Collected data:
....

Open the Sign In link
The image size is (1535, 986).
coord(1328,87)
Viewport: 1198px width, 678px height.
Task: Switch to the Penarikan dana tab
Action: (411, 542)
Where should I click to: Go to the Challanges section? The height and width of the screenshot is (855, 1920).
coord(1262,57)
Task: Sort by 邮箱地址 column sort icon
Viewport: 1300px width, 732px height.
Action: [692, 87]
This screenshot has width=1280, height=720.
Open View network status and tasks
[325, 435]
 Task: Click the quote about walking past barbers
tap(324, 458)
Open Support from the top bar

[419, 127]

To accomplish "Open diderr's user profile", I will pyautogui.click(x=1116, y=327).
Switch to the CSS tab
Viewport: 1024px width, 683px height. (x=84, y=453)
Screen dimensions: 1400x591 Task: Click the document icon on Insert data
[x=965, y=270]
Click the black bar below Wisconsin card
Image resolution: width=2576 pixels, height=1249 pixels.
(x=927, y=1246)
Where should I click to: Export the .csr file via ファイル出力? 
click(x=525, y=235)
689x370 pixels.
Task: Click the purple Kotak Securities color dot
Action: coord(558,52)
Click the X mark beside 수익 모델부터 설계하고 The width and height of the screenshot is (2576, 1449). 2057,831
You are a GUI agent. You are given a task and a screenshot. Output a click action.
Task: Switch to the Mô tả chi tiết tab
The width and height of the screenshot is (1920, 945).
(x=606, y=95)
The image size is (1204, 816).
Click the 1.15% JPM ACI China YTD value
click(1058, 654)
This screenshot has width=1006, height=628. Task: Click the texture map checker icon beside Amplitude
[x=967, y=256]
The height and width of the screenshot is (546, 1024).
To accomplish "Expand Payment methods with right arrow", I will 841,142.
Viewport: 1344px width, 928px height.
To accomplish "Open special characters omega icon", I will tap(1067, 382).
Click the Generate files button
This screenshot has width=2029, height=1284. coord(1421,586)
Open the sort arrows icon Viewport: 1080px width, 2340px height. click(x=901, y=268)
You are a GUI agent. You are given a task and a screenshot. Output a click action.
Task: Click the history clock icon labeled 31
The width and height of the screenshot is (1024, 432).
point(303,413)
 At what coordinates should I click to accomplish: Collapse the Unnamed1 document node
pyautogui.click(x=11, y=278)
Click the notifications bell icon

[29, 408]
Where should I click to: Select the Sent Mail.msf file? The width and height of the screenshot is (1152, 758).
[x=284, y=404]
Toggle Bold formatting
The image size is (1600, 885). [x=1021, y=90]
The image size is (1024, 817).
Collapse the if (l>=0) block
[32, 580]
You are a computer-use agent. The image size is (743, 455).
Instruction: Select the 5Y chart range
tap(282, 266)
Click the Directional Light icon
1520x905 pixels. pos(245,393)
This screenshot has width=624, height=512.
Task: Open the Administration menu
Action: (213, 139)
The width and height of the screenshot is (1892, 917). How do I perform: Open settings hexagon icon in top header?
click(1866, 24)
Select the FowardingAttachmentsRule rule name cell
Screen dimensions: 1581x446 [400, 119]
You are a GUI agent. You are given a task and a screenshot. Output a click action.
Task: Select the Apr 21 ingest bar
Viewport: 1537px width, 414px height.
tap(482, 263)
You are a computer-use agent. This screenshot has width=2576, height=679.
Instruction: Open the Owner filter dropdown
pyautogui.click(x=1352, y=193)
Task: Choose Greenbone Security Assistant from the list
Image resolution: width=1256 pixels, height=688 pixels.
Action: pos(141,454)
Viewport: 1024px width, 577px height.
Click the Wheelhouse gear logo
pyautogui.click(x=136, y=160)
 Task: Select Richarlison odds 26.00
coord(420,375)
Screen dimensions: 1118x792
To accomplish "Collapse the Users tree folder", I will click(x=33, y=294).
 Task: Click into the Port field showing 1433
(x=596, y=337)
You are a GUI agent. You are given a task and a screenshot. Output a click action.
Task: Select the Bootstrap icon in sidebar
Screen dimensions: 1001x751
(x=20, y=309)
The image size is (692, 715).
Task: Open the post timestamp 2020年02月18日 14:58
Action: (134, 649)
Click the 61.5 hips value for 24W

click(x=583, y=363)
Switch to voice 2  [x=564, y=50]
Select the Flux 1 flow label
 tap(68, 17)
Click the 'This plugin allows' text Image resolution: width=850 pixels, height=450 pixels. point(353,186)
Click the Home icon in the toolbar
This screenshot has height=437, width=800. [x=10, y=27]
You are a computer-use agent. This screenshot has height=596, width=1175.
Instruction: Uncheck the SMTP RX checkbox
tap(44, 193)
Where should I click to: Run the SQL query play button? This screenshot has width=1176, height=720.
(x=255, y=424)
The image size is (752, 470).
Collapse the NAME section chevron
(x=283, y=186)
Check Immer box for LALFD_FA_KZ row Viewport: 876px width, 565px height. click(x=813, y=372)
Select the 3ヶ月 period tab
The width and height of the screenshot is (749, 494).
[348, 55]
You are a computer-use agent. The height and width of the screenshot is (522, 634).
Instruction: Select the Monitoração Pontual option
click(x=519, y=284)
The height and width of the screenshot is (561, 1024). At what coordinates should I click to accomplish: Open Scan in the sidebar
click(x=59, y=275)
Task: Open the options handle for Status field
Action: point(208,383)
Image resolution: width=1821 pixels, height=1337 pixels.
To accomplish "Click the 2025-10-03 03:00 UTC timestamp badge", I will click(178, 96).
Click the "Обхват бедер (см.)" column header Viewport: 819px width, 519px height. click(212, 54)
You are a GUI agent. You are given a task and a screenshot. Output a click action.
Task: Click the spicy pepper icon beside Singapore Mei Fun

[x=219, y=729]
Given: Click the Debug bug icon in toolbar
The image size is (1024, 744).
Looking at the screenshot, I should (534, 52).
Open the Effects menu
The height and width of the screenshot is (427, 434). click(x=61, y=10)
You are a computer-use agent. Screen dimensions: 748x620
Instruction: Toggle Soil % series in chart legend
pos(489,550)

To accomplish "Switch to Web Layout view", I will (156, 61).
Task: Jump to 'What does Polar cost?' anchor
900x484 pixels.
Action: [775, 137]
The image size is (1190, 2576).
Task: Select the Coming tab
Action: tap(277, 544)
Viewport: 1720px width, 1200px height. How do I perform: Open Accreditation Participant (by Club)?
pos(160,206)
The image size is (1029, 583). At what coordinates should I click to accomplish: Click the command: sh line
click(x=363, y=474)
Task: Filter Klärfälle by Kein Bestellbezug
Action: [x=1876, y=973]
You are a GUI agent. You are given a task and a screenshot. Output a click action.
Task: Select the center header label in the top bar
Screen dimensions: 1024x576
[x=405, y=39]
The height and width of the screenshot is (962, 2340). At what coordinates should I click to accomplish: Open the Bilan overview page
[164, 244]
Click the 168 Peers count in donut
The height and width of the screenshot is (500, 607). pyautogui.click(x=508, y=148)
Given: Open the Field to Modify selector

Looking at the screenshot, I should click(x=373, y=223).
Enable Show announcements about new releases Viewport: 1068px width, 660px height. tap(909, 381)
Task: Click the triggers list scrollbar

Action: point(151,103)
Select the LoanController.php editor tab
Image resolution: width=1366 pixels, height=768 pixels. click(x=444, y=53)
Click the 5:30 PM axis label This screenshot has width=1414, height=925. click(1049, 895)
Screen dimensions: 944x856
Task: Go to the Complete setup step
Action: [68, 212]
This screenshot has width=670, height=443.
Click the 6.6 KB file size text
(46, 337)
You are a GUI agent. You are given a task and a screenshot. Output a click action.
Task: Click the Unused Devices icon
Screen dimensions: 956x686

....

ACTIVITY: Every entry is to be restated exactly, with no line dropped.

RESULT OF THE EXERCISE:
Open the Sign In link
The image size is (1535, 986).
coord(1328,87)
Viewport: 1198px width, 678px height.
Task: Switch to the Penarikan dana tab
Action: (411, 542)
Where should I click to: Go to the Challanges section? The height and width of the screenshot is (855, 1920).
coord(1262,57)
Task: Sort by 邮箱地址 column sort icon
Viewport: 1300px width, 732px height.
Action: [692, 87]
This screenshot has width=1280, height=720.
Open View network status and tasks
[325, 435]
 Task: Click the quote about walking past barbers
tap(324, 458)
Open Support from the top bar

[419, 127]

To accomplish "Open diderr's user profile", I will pyautogui.click(x=1116, y=327).
Switch to the CSS tab
Viewport: 1024px width, 683px height. (x=84, y=453)
Screen dimensions: 1400x591 Task: Click the document icon on Insert data
[x=965, y=270]
Click the black bar below Wisconsin card
Image resolution: width=2576 pixels, height=1249 pixels.
(x=927, y=1246)
Where should I click to: Export the .csr file via ファイル出力? 
click(x=525, y=235)
689x370 pixels.
Task: Click the purple Kotak Securities color dot
Action: coord(558,52)
Click the X mark beside 수익 모델부터 설계하고 The width and height of the screenshot is (2576, 1449). 2057,831
You are a GUI agent. You are given a task and a screenshot. Output a click action.
Task: Switch to the Mô tả chi tiết tab
The width and height of the screenshot is (1920, 945).
(x=606, y=95)
The image size is (1204, 816).
Click the 1.15% JPM ACI China YTD value
click(1058, 654)
This screenshot has width=1006, height=628. Task: Click the texture map checker icon beside Amplitude
[x=967, y=256]
The height and width of the screenshot is (546, 1024).
To accomplish "Expand Payment methods with right arrow", I will 841,142.
Viewport: 1344px width, 928px height.
To accomplish "Open special characters omega icon", I will tap(1067, 382).
Click the Generate files button
This screenshot has width=2029, height=1284. coord(1421,586)
Open the sort arrows icon Viewport: 1080px width, 2340px height. click(x=901, y=268)
You are a GUI agent. You are given a task and a screenshot. Output a click action.
Task: Click the history clock icon labeled 31
The width and height of the screenshot is (1024, 432).
point(303,413)
 At what coordinates should I click to accomplish: Collapse the Unnamed1 document node
pyautogui.click(x=11, y=278)
Click the notifications bell icon

[29, 408]
Where should I click to: Select the Sent Mail.msf file? The width and height of the screenshot is (1152, 758).
[x=284, y=404]
Toggle Bold formatting
The image size is (1600, 885). [x=1021, y=90]
The image size is (1024, 817).
Collapse the if (l>=0) block
[32, 580]
You are a computer-use agent. The image size is (743, 455).
Instruction: Select the 5Y chart range
tap(282, 266)
Click the Directional Light icon
1520x905 pixels. pos(245,393)
This screenshot has width=624, height=512.
Task: Open the Administration menu
Action: (213, 139)
The width and height of the screenshot is (1892, 917). How do I perform: Open settings hexagon icon in top header?
click(1866, 24)
Select the FowardingAttachmentsRule rule name cell
Screen dimensions: 1581x446 [400, 119]
You are a GUI agent. You are given a task and a screenshot. Output a click action.
Task: Select the Apr 21 ingest bar
Viewport: 1537px width, 414px height.
tap(482, 263)
You are a computer-use agent. This screenshot has width=2576, height=679.
Instruction: Open the Owner filter dropdown
pyautogui.click(x=1352, y=193)
Task: Choose Greenbone Security Assistant from the list
Image resolution: width=1256 pixels, height=688 pixels.
Action: pos(141,454)
Viewport: 1024px width, 577px height.
Click the Wheelhouse gear logo
pyautogui.click(x=136, y=160)
 Task: Select Richarlison odds 26.00
coord(420,375)
Screen dimensions: 1118x792
To accomplish "Collapse the Users tree folder", I will click(x=33, y=294).
 Task: Click into the Port field showing 1433
(x=596, y=337)
You are a GUI agent. You are given a task and a screenshot. Output a click action.
Task: Select the Bootstrap icon in sidebar
Screen dimensions: 1001x751
(x=20, y=309)
The image size is (692, 715).
Task: Open the post timestamp 2020年02月18日 14:58
Action: (134, 649)
Click the 61.5 hips value for 24W

click(x=583, y=363)
Switch to voice 2  [x=564, y=50]
Select the Flux 1 flow label
 tap(68, 17)
Click the 'This plugin allows' text Image resolution: width=850 pixels, height=450 pixels. point(353,186)
Click the Home icon in the toolbar
This screenshot has height=437, width=800. [x=10, y=27]
You are a computer-use agent. This screenshot has height=596, width=1175.
Instruction: Uncheck the SMTP RX checkbox
tap(44, 193)
Where should I click to: Run the SQL query play button? This screenshot has width=1176, height=720.
(x=255, y=424)
The image size is (752, 470).
Collapse the NAME section chevron
(x=283, y=186)
Check Immer box for LALFD_FA_KZ row Viewport: 876px width, 565px height. click(x=813, y=372)
Select the 3ヶ月 period tab
The width and height of the screenshot is (749, 494).
[348, 55]
You are a computer-use agent. The height and width of the screenshot is (522, 634).
Instruction: Select the Monitoração Pontual option
click(x=519, y=284)
The height and width of the screenshot is (561, 1024). At what coordinates should I click to accomplish: Open Scan in the sidebar
click(x=59, y=275)
Task: Open the options handle for Status field
Action: point(208,383)
Image resolution: width=1821 pixels, height=1337 pixels.
To accomplish "Click the 2025-10-03 03:00 UTC timestamp badge", I will click(178, 96).
Click the "Обхват бедер (см.)" column header Viewport: 819px width, 519px height. click(212, 54)
You are a GUI agent. You are given a task and a screenshot. Output a click action.
Task: Click the spicy pepper icon beside Singapore Mei Fun

[x=219, y=729]
Given: Click the Debug bug icon in toolbar
The image size is (1024, 744).
Looking at the screenshot, I should (534, 52).
Open the Effects menu
The height and width of the screenshot is (427, 434). click(x=61, y=10)
You are a computer-use agent. Screen dimensions: 748x620
Instruction: Toggle Soil % series in chart legend
pos(489,550)

To accomplish "Switch to Web Layout view", I will (156, 61).
Task: Jump to 'What does Polar cost?' anchor
900x484 pixels.
Action: [775, 137]
The image size is (1190, 2576).
Task: Select the Coming tab
Action: tap(277, 544)
Viewport: 1720px width, 1200px height. How do I perform: Open Accreditation Participant (by Club)?
pos(160,206)
The image size is (1029, 583). At what coordinates should I click to accomplish: Click the command: sh line
click(x=363, y=474)
Task: Filter Klärfälle by Kein Bestellbezug
Action: [x=1876, y=973]
You are a GUI agent. You are given a task and a screenshot. Output a click action.
Task: Select the center header label in the top bar
Screen dimensions: 1024x576
[x=405, y=39]
The height and width of the screenshot is (962, 2340). At what coordinates should I click to accomplish: Open the Bilan overview page
[164, 244]
Click the 168 Peers count in donut
The height and width of the screenshot is (500, 607). pyautogui.click(x=508, y=148)
Given: Open the Field to Modify selector

Looking at the screenshot, I should click(x=373, y=223).
Enable Show announcements about new releases Viewport: 1068px width, 660px height. tap(909, 381)
Task: Click the triggers list scrollbar

Action: point(151,103)
Select the LoanController.php editor tab
Image resolution: width=1366 pixels, height=768 pixels. click(x=444, y=53)
Click the 5:30 PM axis label This screenshot has width=1414, height=925. click(1049, 895)
Screen dimensions: 944x856
Task: Go to the Complete setup step
Action: [68, 212]
This screenshot has width=670, height=443.
Click the 6.6 KB file size text
(46, 337)
You are a GUI agent. You are given a task and a screenshot. Output a click action.
Task: Click the Unused Devices icon
Screen dimensions: 956x686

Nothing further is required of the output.